Problem details — All that is wanted is a word-for-word copy of the data from its first line to the line containing "Task: Click the Filter button label", both included.

Material provided —
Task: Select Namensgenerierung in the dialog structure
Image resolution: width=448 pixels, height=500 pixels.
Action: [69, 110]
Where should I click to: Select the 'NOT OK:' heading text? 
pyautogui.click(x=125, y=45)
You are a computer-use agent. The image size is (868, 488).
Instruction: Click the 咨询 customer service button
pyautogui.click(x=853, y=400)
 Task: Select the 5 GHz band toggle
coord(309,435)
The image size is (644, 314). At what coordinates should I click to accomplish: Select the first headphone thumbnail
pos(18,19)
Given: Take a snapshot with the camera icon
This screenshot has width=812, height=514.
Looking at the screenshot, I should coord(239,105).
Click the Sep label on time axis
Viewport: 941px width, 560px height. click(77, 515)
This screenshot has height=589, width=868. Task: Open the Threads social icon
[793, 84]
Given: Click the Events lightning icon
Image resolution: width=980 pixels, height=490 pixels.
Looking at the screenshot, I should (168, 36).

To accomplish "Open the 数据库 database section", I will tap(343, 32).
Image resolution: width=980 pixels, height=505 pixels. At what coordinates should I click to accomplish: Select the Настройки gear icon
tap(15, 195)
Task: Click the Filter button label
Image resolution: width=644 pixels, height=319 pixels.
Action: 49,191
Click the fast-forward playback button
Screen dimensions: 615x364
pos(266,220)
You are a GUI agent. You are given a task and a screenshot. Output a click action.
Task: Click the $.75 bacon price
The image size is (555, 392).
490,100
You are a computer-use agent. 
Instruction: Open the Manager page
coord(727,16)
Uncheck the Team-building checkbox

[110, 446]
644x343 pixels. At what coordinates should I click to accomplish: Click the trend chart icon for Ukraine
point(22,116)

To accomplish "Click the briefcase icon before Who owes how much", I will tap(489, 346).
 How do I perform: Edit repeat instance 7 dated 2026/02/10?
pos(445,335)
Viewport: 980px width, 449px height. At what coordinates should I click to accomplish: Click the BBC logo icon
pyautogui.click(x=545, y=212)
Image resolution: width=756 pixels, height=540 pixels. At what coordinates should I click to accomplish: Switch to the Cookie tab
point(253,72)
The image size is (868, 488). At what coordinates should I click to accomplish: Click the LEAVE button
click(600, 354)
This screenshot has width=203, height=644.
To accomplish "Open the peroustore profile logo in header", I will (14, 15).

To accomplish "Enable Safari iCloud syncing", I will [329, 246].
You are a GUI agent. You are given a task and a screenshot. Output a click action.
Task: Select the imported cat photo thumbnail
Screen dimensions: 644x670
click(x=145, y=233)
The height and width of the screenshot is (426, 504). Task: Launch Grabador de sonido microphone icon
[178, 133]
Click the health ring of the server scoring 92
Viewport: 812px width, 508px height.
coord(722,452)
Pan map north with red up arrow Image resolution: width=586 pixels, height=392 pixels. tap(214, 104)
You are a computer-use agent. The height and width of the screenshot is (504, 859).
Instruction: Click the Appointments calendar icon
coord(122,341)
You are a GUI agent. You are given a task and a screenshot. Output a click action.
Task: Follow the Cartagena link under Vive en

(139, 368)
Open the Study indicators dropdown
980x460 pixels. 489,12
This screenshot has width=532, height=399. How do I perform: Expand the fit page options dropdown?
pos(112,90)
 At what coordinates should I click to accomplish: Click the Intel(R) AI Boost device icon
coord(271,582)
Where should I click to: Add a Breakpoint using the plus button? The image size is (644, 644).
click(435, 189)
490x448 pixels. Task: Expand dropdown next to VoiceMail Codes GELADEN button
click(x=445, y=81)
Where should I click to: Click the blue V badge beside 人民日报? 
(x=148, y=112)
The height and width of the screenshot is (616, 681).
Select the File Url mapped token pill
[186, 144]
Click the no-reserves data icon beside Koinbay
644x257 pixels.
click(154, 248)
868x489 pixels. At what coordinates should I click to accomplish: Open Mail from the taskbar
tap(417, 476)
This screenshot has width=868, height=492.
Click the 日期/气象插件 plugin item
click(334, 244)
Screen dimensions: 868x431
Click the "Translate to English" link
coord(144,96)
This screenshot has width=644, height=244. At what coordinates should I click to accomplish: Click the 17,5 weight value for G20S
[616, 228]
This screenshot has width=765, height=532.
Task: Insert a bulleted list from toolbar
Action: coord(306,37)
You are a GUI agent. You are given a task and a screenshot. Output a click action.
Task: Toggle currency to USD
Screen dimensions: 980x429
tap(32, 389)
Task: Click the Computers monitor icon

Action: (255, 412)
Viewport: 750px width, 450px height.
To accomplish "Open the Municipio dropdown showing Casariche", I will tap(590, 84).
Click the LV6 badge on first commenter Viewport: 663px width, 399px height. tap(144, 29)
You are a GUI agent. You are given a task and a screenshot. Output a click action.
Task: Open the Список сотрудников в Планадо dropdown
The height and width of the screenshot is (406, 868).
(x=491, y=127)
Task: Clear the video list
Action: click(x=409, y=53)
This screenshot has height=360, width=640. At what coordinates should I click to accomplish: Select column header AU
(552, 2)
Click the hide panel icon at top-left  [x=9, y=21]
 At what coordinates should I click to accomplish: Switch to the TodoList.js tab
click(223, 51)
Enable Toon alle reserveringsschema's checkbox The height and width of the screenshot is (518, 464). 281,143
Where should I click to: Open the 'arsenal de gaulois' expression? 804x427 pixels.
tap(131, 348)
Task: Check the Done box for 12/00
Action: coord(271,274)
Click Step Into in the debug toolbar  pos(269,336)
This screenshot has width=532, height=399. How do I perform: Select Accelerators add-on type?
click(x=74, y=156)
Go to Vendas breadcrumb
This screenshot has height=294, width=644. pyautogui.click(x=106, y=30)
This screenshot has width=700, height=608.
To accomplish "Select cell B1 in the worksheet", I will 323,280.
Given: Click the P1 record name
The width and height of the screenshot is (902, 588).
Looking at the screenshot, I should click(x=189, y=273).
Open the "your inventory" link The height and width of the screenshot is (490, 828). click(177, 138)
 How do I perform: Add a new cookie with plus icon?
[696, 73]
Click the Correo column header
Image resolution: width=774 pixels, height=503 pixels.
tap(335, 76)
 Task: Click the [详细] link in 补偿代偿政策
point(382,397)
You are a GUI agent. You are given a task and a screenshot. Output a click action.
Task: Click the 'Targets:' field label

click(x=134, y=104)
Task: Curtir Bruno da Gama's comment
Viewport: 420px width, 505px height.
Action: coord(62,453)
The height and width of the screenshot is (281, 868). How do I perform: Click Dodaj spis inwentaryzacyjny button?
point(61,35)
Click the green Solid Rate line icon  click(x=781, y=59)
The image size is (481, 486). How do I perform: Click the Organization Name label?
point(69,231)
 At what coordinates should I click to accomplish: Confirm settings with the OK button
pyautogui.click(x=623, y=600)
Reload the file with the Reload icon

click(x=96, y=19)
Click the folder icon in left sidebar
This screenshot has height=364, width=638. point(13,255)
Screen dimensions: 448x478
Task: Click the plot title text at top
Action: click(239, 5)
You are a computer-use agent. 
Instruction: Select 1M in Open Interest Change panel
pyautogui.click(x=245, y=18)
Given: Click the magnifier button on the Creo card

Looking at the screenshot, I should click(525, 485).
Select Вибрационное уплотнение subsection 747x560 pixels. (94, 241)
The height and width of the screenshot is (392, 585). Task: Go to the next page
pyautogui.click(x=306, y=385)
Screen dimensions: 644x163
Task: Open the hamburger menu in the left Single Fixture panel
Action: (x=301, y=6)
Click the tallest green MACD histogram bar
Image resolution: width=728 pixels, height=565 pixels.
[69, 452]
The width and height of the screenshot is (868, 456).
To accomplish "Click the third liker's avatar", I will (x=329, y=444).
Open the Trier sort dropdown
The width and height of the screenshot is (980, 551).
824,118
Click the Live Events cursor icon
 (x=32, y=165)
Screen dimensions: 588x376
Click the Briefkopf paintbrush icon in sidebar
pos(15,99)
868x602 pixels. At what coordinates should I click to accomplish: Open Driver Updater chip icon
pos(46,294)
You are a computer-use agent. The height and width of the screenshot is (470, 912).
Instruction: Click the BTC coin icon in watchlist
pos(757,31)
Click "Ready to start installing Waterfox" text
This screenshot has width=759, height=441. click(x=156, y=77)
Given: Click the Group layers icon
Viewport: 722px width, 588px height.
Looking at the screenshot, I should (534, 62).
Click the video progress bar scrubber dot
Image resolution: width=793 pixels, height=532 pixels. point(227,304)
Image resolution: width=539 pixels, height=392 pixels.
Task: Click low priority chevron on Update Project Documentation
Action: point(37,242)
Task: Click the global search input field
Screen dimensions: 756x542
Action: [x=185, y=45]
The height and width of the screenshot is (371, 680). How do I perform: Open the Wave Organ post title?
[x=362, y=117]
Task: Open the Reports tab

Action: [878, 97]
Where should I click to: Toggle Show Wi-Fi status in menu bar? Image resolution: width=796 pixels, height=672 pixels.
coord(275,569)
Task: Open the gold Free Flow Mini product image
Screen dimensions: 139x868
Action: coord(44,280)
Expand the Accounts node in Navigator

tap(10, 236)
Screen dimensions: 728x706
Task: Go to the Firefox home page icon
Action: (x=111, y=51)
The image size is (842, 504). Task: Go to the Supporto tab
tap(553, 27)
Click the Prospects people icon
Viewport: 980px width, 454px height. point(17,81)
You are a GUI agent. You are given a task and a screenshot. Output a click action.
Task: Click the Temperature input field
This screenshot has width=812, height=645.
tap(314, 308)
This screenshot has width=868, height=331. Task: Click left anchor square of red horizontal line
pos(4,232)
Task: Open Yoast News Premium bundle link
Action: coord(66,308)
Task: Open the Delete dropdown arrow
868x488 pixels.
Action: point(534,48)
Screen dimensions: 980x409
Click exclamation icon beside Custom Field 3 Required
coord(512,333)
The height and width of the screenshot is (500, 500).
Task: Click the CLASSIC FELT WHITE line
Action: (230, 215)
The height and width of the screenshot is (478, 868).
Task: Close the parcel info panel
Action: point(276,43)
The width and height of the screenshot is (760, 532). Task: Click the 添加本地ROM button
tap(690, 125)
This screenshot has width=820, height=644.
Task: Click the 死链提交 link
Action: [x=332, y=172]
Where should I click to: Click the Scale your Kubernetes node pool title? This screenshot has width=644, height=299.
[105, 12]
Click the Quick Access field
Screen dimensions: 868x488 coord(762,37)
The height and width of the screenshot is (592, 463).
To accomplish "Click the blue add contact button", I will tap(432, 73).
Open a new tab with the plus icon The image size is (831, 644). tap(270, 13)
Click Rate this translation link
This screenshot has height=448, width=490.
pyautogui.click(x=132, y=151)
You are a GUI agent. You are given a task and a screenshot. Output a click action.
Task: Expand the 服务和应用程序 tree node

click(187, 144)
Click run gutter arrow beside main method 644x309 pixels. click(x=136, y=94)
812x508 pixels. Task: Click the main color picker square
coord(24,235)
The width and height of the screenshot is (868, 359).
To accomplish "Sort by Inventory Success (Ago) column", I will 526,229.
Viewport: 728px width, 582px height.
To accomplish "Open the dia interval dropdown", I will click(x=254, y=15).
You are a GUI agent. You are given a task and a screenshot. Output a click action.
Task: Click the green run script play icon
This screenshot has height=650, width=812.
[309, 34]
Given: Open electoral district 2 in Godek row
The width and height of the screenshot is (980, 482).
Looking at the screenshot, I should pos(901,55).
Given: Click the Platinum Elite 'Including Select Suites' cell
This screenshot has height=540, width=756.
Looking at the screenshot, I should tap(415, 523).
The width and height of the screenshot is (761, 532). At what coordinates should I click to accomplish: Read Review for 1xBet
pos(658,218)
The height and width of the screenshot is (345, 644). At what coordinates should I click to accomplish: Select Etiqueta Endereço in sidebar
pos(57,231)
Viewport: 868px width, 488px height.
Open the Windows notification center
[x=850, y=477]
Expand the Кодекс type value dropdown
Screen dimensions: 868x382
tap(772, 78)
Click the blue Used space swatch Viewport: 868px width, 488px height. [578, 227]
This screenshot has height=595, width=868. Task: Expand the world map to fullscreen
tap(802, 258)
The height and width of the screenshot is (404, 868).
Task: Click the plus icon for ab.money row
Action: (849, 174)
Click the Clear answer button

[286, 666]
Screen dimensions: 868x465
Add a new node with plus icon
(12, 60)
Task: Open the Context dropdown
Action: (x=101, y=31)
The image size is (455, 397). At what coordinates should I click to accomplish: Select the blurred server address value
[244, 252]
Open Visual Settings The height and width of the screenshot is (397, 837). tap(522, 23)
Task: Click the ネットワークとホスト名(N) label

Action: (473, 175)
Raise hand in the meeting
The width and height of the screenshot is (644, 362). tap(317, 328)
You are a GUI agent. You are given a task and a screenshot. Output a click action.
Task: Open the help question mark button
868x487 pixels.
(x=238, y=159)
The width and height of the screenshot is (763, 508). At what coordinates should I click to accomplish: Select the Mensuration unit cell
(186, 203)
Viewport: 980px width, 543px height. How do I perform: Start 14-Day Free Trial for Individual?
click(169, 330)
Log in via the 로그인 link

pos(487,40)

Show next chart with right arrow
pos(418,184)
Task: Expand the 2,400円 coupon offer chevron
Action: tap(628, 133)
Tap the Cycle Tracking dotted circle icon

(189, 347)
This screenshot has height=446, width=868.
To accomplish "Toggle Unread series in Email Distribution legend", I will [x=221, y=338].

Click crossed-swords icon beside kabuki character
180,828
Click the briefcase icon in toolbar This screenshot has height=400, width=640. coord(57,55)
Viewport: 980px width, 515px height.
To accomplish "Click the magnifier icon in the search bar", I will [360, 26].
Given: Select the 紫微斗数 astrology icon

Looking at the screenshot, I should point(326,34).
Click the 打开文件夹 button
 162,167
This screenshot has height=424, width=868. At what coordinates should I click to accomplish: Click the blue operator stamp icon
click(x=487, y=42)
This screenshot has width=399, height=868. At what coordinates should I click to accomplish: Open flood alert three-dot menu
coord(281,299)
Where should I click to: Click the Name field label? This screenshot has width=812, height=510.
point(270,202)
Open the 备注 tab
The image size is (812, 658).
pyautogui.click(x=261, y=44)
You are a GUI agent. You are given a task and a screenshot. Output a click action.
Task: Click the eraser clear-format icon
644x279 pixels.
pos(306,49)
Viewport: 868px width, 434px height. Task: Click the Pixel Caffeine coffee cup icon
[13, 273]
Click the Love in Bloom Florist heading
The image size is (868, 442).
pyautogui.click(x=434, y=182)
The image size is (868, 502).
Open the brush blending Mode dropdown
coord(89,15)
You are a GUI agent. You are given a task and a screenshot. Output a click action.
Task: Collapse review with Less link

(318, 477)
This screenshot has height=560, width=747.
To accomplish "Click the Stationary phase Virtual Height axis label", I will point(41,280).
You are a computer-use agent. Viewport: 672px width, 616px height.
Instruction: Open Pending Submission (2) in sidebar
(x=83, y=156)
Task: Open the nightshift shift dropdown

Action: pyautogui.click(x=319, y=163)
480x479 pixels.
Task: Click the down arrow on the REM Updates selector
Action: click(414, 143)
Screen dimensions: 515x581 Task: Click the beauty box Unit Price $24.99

Result —
Task: Select Namensgenerierung in the dialog structure
Image resolution: width=448 pixels, height=500 pixels.
Action: [69, 110]
Where should I click to: Select the 'NOT OK:' heading text? 
pyautogui.click(x=125, y=45)
You are a computer-use agent. The image size is (868, 488).
Instruction: Click the 咨询 customer service button
pyautogui.click(x=853, y=400)
 Task: Select the 5 GHz band toggle
coord(309,435)
The image size is (644, 314). At what coordinates should I click to accomplish: Select the first headphone thumbnail
pos(18,19)
Given: Take a snapshot with the camera icon
This screenshot has width=812, height=514.
Looking at the screenshot, I should coord(239,105).
Click the Sep label on time axis
Viewport: 941px width, 560px height. click(77, 515)
This screenshot has height=589, width=868. Task: Open the Threads social icon
[793, 84]
Given: Click the Events lightning icon
Image resolution: width=980 pixels, height=490 pixels.
Looking at the screenshot, I should (168, 36).

To accomplish "Open the 数据库 database section", I will tap(343, 32).
Image resolution: width=980 pixels, height=505 pixels. At what coordinates should I click to accomplish: Select the Настройки gear icon
tap(15, 195)
Task: Click the Filter button label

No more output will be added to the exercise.